Already the flames had regrouped, intensified. Ankouer was twisting
at a fierce speed. Time was running out.

She saw her father reach out, then lumber to his feet.
Clinging to the rocky wall, he inched to the lower landscape. Liz feared his
heart would give out at any moment. She headed upward, ever upward, arms outstretched
and urging him on.

Then Zach was calling to her, running toward her, running to
help, and she whirled to greet him. When he was halfway up, a gale arose. It
ripped at his hair and clothes, and he couldn't run fast enough or strong
enough to overcome the force.

The wind plastered her overalls to her body. Maintaining her
balance took every ounce of energy. For every step forward, the wind blew her
back two more. And above, his shaggy hair so wind-tossed it nearly stood on
end, her father clung to the wall for his life.

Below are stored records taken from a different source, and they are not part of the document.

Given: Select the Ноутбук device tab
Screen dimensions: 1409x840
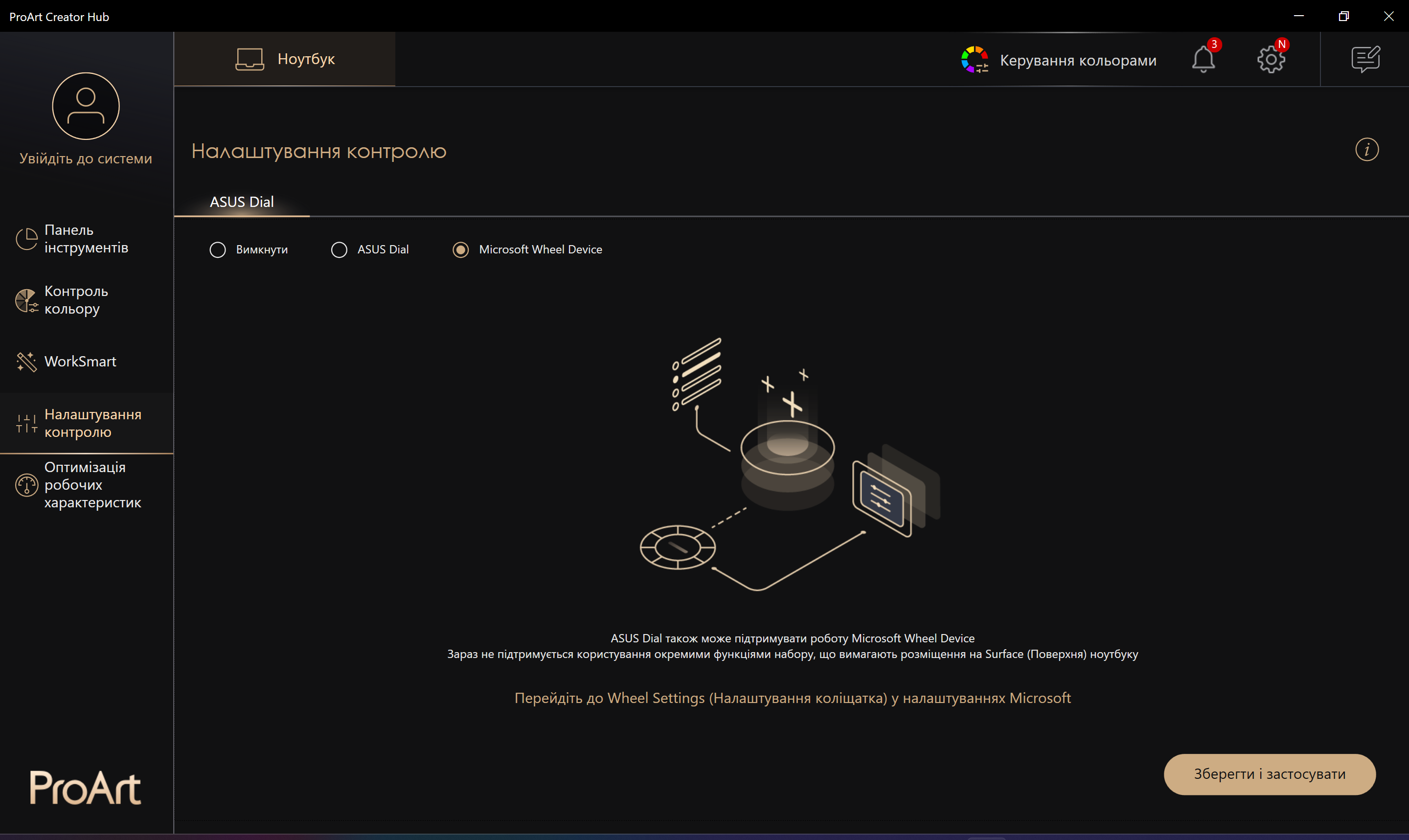Looking at the screenshot, I should point(285,59).
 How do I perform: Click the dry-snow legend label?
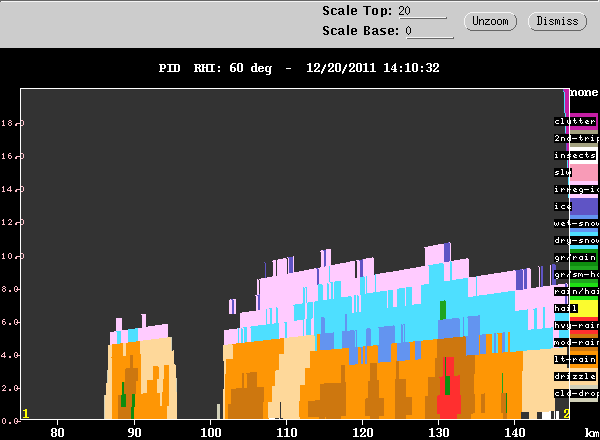point(576,240)
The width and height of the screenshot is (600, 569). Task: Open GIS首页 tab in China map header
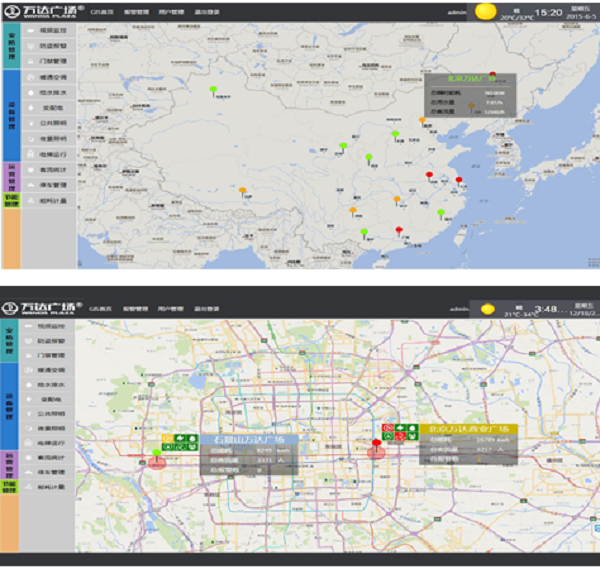100,13
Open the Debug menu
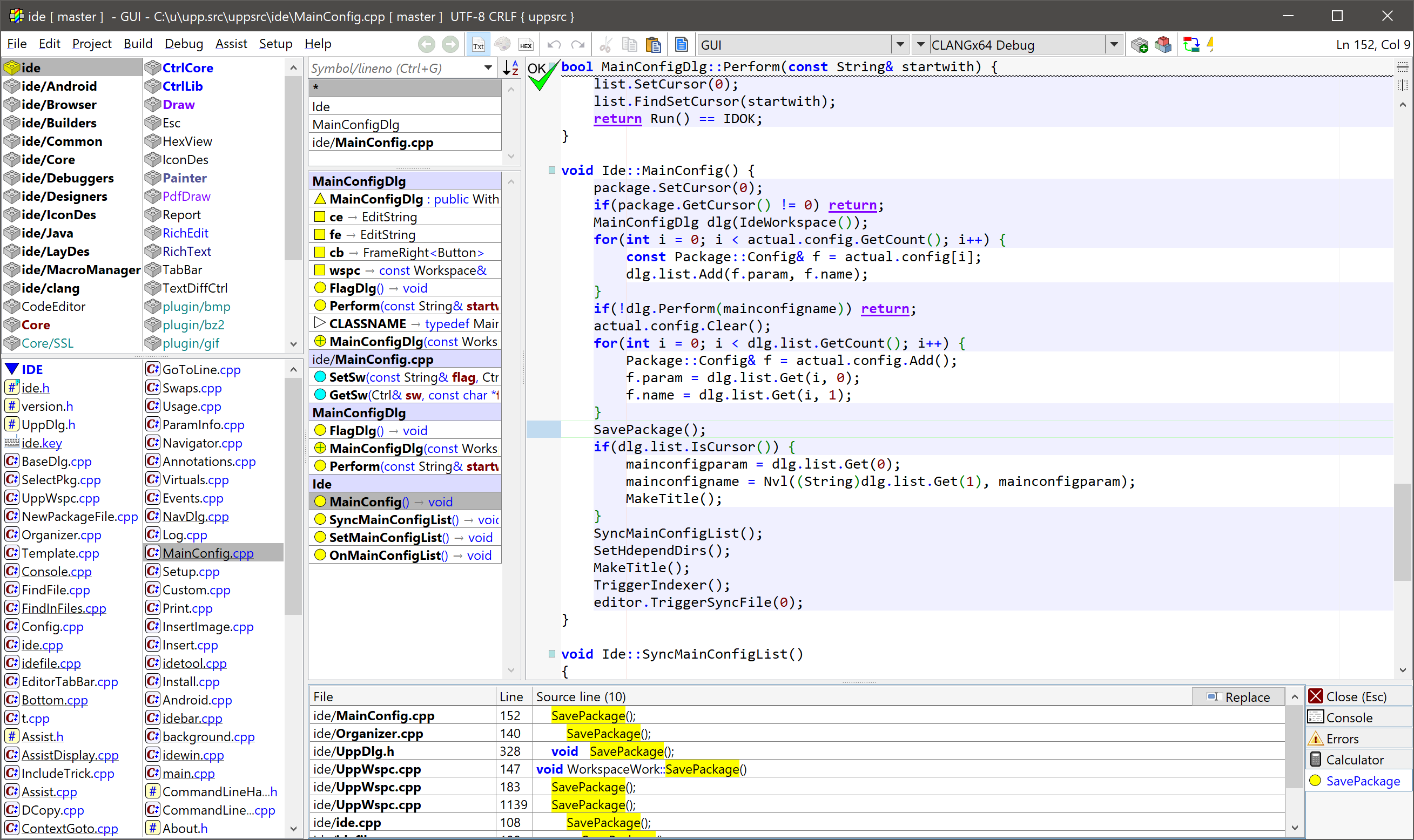Viewport: 1414px width, 840px height. (184, 44)
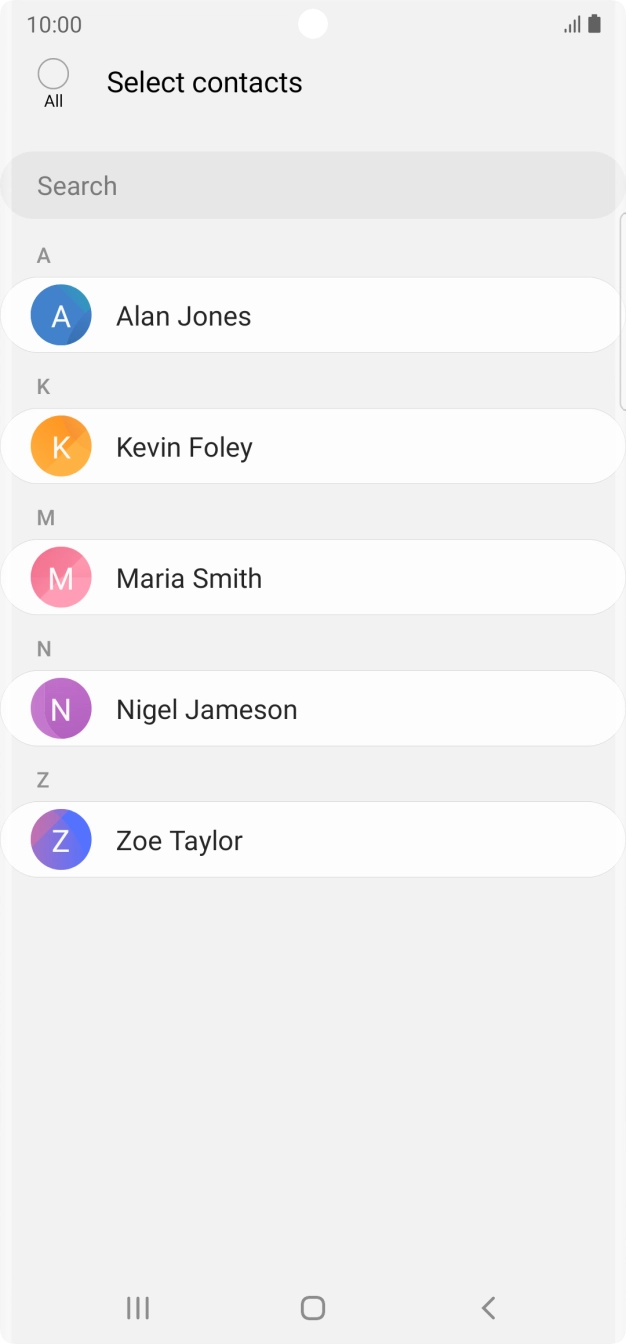Open recent apps from navigation bar
626x1344 pixels.
coord(138,1307)

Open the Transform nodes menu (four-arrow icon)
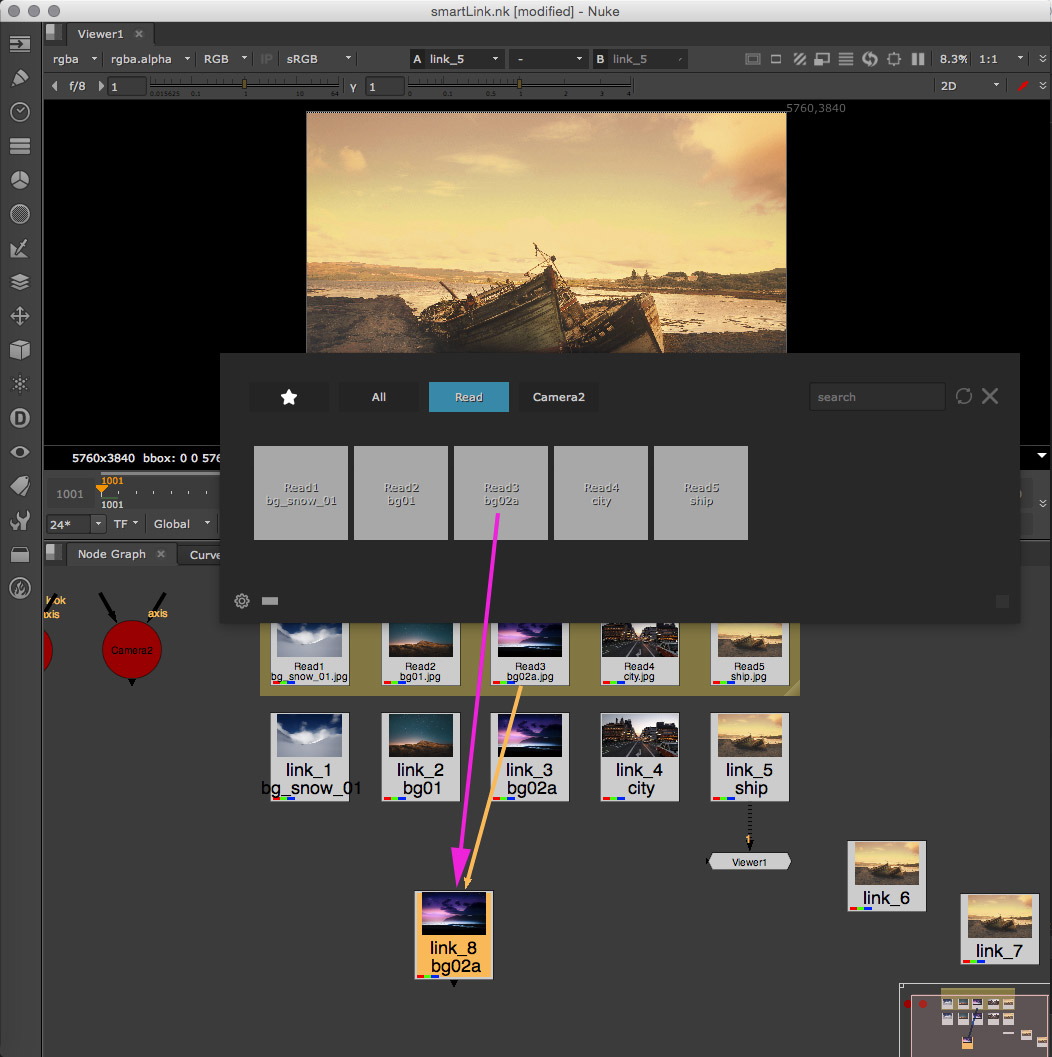point(19,316)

Then he turned, supported by a single hand, and teetered on
the brink of the ledge with the opal in his hand.

"Izzy!" he bellowed. "The fire stone!"

The gale instantly stopped. Ankouer whirled in fury, then
dipped and struck her father's arm. He staggered, weaving back and forth with
precarious balance. Just as he tumbled into the pool, he let the opal fly from
his hands.

"Zacharie! Get Frank!" Liz heard Maddie scream,
but there wasn't time to think of anything but the stone soaring in her
direction. She raced to the edge of the pool until she stood on its very lip.

The voodoo doll had been her lifeline, and at first her hand
refused to release it. Nearer the opal came, nearer and nearer, and still she
couldn't force herself to let go. In desperation, she drove the needle
completely through the doll's heart. Ankouer screeched. Her fingers uncurled,
and the doll hit the cavern's stone floor.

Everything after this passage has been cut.